**EXERCISE TEXT:**
A rapidly expanding cattle industry investment in leucaena fodder legume pasture has ramped up the demand for the inoculum containing a rumen bacterium which can break down a toxin present in leucaena resulting in better animal performance.
Queensland Department of Employment, Economic Development and Innovation technical officer Jo Campbell at Brian Pastures Research Station, Gayndah, said: “There are now more than 200,000 hectares of leucaena-based pasture growing throughout Queensland and producers are well aware of the potential economic impact of leucaena toxicity.”
The leaves, pods and seeds of all commercial leucaena varieties (Peru, Cunningham, Tarramba) all contain a rare and unusual toxic amino acid called mimosine.
Mimosine toxicity poisoning rarely occurs because rumen bacteria rapidly convert mimosine into a chemical called DHP but this is also toxic. DHP stops the thyroid gland from functioning normally and this toxicity, while rarely fatal, builds up in the animal’s system and can significantly limit liveweight gain.
It is the mild or sub-clinical DHP toxicity that has the greatest potential for economic impact as graziers are not aware that it is limiting liveweight gain because there are no visible symptoms.
“Cattle might be gaining weight at 0.5 to 0.8kg/hd/day when a higher performance of 1kg to 1.5kg/hd/day, depending on the amount of leucaena in the total diet, could be attained if the leucaena rumen bug is present,” Campbell said.

**Stored entries:**
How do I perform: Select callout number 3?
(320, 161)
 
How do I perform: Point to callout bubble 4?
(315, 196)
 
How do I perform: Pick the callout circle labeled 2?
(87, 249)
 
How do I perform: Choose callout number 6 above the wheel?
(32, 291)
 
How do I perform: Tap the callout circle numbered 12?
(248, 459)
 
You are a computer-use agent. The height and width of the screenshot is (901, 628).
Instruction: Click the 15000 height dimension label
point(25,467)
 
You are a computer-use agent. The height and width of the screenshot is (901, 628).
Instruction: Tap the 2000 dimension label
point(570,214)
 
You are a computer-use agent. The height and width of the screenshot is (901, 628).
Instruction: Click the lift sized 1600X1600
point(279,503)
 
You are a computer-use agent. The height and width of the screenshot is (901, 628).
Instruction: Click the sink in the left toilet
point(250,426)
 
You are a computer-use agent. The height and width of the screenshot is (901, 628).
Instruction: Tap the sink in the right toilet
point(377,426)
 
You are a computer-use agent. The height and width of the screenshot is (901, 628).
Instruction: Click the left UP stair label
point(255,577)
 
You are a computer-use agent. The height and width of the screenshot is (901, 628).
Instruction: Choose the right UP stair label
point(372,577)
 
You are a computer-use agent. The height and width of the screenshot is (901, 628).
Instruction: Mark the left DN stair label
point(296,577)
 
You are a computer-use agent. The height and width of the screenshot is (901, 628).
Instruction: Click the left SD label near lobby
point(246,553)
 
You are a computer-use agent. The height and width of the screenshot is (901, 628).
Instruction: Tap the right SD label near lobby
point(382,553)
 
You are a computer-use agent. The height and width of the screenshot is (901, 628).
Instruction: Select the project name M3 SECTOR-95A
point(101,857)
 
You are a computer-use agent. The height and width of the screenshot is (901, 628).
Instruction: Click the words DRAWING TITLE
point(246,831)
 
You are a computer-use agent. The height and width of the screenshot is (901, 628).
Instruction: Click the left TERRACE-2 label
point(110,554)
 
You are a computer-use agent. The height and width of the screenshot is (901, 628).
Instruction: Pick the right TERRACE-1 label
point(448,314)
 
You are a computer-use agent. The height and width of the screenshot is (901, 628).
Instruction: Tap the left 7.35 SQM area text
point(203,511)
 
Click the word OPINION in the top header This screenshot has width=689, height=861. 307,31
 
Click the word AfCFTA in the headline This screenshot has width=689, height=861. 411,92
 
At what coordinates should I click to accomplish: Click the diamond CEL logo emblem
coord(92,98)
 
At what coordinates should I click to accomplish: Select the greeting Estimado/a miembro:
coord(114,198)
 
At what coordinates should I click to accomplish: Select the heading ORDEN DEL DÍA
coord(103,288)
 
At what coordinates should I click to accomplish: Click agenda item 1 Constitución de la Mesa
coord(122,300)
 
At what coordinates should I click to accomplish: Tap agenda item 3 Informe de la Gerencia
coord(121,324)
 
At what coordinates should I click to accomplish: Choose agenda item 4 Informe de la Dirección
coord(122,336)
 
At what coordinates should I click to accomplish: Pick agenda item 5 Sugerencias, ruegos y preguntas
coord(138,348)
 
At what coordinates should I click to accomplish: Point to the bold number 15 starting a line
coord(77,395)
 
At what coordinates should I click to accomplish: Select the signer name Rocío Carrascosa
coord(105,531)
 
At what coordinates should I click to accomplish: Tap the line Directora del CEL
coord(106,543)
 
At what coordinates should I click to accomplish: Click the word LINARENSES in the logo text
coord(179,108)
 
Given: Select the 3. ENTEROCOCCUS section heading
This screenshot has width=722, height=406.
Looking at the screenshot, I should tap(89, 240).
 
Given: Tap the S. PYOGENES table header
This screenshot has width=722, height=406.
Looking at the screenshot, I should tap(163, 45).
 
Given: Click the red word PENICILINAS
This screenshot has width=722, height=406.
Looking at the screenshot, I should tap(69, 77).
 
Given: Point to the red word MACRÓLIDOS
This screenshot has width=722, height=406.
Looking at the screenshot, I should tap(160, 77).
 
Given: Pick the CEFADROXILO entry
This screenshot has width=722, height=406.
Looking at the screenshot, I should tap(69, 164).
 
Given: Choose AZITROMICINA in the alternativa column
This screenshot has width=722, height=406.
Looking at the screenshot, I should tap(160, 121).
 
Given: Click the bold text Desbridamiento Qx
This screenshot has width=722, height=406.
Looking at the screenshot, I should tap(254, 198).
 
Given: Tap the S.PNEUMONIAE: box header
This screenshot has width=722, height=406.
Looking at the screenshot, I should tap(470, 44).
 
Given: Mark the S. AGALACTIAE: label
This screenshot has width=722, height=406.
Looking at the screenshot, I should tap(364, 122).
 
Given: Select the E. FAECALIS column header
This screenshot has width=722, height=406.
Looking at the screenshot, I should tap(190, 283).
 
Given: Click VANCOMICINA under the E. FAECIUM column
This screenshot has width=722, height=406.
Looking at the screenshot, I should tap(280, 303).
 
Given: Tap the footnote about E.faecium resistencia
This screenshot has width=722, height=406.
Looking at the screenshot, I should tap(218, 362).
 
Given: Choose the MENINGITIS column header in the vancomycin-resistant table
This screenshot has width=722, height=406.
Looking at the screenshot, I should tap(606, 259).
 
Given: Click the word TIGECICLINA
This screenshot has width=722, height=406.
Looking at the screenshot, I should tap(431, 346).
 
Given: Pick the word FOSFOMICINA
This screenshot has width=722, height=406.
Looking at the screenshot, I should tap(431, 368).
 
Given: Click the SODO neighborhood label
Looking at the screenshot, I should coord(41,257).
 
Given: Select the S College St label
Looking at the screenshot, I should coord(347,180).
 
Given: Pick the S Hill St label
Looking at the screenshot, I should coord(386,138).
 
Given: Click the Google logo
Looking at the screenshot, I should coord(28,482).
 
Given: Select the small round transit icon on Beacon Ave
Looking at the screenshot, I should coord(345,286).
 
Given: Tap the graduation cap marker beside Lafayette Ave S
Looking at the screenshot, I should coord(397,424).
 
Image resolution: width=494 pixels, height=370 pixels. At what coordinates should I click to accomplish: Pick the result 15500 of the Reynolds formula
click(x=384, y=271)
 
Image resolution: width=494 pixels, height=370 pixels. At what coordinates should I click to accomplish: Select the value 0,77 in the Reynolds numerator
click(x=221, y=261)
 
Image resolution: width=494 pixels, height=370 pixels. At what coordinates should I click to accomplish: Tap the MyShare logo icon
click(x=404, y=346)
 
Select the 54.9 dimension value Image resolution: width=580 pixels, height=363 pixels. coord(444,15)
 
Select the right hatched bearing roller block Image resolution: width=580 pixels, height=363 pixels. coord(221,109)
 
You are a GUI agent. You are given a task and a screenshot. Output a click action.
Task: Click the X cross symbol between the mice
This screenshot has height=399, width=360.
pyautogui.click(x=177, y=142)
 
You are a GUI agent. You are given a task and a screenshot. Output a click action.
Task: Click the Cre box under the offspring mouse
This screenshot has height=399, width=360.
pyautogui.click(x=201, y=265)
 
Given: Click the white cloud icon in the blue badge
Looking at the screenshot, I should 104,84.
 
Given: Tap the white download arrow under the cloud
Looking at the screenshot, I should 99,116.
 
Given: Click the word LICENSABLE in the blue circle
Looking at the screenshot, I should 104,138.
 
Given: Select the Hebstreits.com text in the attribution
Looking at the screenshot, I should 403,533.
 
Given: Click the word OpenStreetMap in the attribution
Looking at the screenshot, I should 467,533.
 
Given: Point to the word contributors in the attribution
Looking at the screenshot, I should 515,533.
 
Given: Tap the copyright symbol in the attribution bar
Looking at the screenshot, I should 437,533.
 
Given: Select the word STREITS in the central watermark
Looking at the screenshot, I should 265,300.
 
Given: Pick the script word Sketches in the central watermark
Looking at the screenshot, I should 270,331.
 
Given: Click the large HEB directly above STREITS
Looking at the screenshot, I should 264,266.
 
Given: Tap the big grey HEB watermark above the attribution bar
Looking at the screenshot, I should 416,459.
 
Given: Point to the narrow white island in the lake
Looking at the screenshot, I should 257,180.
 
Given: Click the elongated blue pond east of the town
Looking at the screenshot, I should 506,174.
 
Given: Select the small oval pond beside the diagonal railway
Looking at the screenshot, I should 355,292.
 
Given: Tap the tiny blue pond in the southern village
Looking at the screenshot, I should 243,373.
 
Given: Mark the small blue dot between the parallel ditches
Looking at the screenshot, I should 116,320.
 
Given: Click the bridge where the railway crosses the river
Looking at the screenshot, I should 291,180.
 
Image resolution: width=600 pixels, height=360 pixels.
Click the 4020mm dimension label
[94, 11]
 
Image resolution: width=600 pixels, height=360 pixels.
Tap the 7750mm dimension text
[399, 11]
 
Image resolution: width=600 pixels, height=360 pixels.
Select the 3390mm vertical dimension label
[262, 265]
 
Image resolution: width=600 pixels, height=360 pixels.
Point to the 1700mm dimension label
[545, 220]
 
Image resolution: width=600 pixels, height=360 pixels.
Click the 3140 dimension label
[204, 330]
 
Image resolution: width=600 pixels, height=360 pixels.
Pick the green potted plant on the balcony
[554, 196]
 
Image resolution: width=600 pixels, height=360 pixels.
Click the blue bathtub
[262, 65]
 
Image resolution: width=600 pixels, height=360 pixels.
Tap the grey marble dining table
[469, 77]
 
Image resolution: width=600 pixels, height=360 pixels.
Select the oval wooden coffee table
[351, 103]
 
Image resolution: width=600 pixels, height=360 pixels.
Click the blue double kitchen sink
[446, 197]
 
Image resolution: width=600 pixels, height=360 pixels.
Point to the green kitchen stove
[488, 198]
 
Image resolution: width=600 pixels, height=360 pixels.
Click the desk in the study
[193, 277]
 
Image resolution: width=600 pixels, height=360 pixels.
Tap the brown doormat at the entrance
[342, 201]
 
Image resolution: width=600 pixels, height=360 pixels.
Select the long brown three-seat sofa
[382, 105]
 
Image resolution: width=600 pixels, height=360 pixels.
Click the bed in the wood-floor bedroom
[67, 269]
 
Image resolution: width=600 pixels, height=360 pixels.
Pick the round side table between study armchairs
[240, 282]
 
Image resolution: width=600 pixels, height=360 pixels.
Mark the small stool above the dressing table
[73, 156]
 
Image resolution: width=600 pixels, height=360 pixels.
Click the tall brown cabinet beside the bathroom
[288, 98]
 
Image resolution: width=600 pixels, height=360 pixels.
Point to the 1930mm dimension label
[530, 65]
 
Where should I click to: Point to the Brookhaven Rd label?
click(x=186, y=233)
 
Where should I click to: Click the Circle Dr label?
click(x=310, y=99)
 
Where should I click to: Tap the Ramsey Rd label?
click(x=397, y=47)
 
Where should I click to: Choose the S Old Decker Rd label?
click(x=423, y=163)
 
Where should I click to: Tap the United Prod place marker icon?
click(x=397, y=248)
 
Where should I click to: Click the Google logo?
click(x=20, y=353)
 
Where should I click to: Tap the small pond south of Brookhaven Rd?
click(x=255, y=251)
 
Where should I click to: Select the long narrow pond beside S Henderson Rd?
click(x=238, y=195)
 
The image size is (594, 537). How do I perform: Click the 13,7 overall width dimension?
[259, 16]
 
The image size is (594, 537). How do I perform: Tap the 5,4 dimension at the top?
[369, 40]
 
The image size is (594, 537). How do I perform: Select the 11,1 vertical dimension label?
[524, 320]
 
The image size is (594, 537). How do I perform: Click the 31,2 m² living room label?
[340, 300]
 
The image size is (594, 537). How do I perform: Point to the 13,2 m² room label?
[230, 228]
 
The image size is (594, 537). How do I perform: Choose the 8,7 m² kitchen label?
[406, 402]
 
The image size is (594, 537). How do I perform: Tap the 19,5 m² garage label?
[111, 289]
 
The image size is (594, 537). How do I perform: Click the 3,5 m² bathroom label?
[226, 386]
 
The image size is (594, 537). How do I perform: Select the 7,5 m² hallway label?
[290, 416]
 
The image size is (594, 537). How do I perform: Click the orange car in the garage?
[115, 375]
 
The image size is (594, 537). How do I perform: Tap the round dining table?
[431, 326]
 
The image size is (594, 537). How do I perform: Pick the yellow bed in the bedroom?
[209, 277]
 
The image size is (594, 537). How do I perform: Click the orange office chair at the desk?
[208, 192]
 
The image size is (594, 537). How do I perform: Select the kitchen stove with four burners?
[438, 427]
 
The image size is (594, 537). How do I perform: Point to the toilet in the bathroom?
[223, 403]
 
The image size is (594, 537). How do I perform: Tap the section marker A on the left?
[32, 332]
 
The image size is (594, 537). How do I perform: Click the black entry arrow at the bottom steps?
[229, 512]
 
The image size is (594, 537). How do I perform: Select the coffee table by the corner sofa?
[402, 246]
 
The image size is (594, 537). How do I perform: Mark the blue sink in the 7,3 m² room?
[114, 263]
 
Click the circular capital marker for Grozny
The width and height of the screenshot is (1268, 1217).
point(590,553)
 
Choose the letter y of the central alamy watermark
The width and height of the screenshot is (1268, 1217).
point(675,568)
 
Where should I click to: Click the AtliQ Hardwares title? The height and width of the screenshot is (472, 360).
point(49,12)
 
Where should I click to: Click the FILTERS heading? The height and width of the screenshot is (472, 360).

**TASK DETAILS:** Pick up the article on leucaena toxicity in cattle after its last sentence and continue it.

**WRITTEN ANSWER:**
At Brian Pastures, steers have achieved daily weight gains of up to 1.5kg/head over 100-120 days during the summer-autumn season at stocking rates of 1-3 head/ha.
DEEDI senior pasture agronomist at Biloela and leader of the statewide “Accelerated Adoption of Leucaena” project, Stuart Buck, said an increasing number of producers were rumen bug drenching their cattle annually as part of their management process prior to finishing them on leucaena-grass pasture.
“They see this as a management option safeguard to ensure their cattle have the rumen bug on board and will perform accordingly,” he said.
“University of Queensland researchers have also produced an on-farm test kit that can detect the presence of DHP toxins in an animal’s urine sample. The kit has yet to progress to commercial availability.
“If there are no visible leucaena toxicity symptoms such as hair loss from around the tail switch and pizzle, lethargy, excessive salivation, eye cataracts, depressed growth and poor appetite, then the test kit will be a useful tool to indicate if the bug is actively doing its job,” Buck said.